[Stored data]
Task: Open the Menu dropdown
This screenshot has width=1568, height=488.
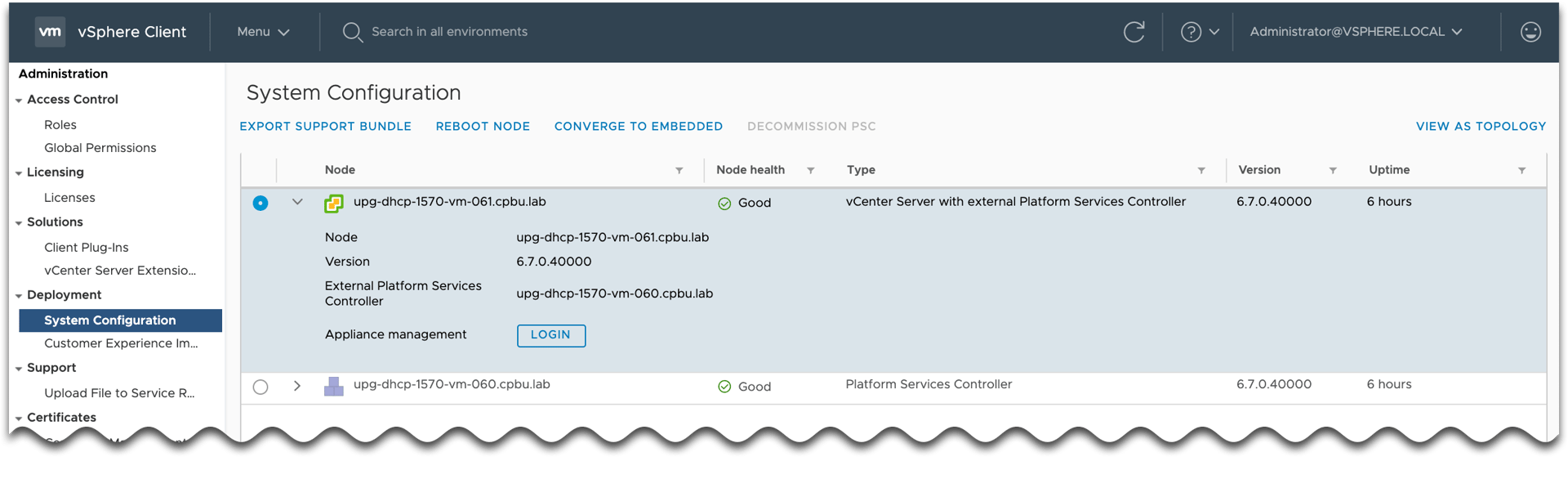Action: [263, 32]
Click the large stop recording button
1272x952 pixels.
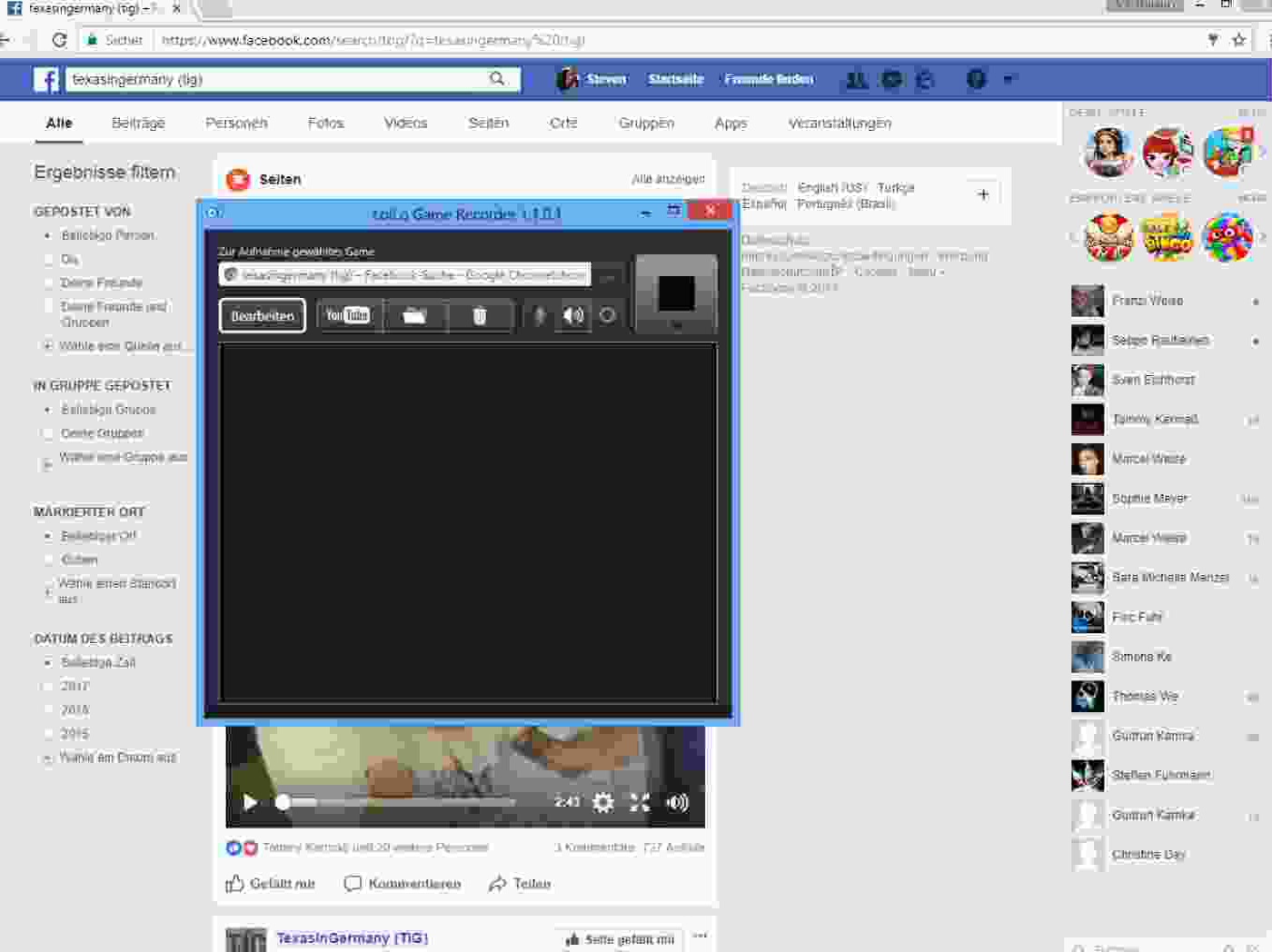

...

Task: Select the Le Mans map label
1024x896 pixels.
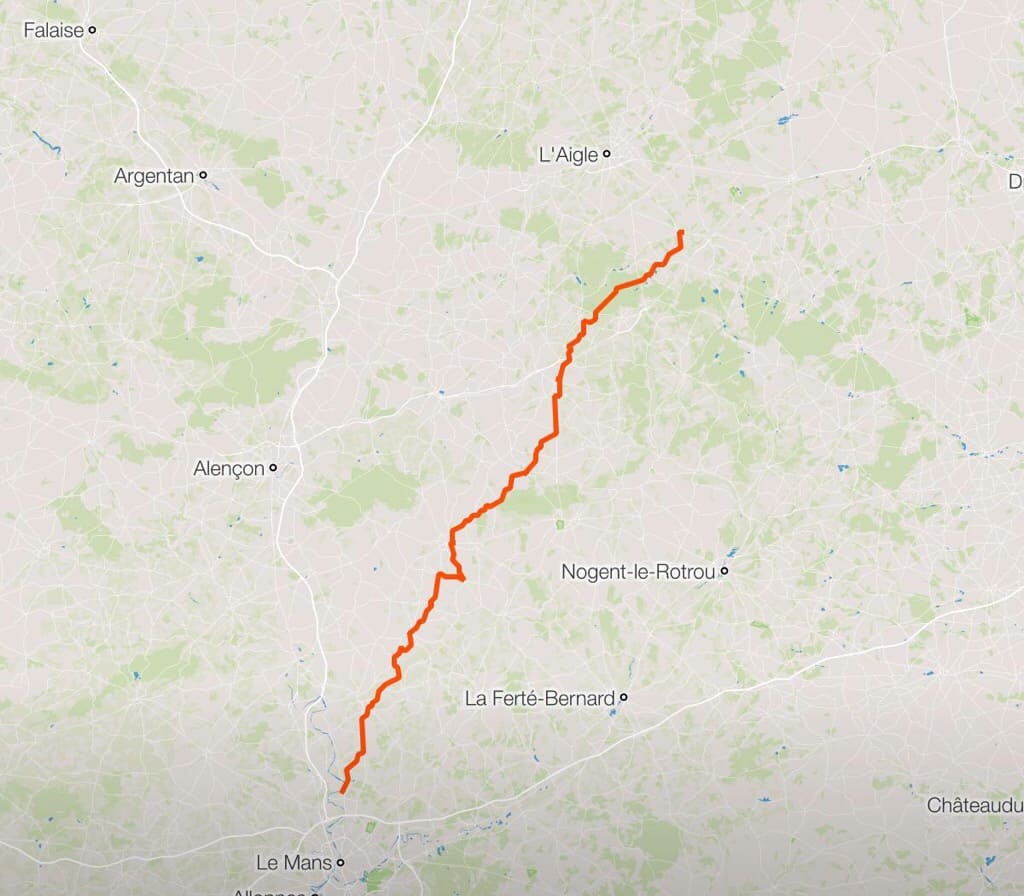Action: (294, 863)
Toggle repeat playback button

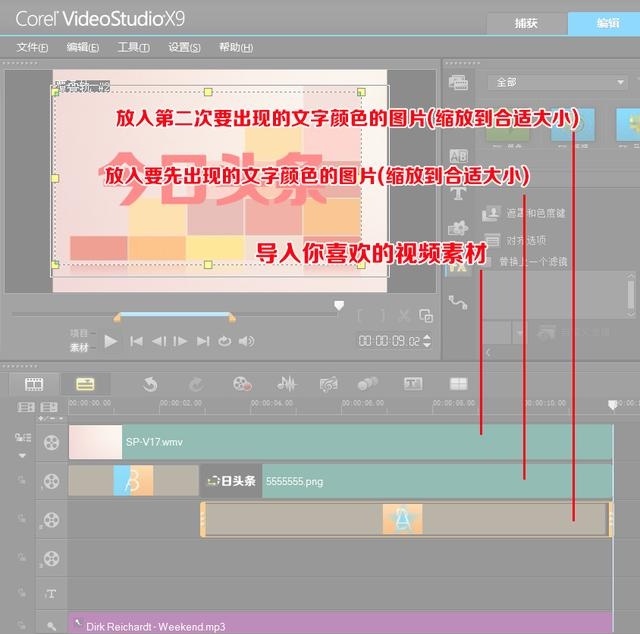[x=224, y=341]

PROMPT => Both the line above containing "Task: Open the Menu dropdown" and the line containing "1272x952 pixels." belong in the copy, along with every line between them; print these exactly and omit the pictures.

OUTPUT OF THE TASK =>
Task: Open the Menu dropdown
This screenshot has width=1568, height=488.
Action: [263, 32]
Click the large stop recording button
1272x952 pixels.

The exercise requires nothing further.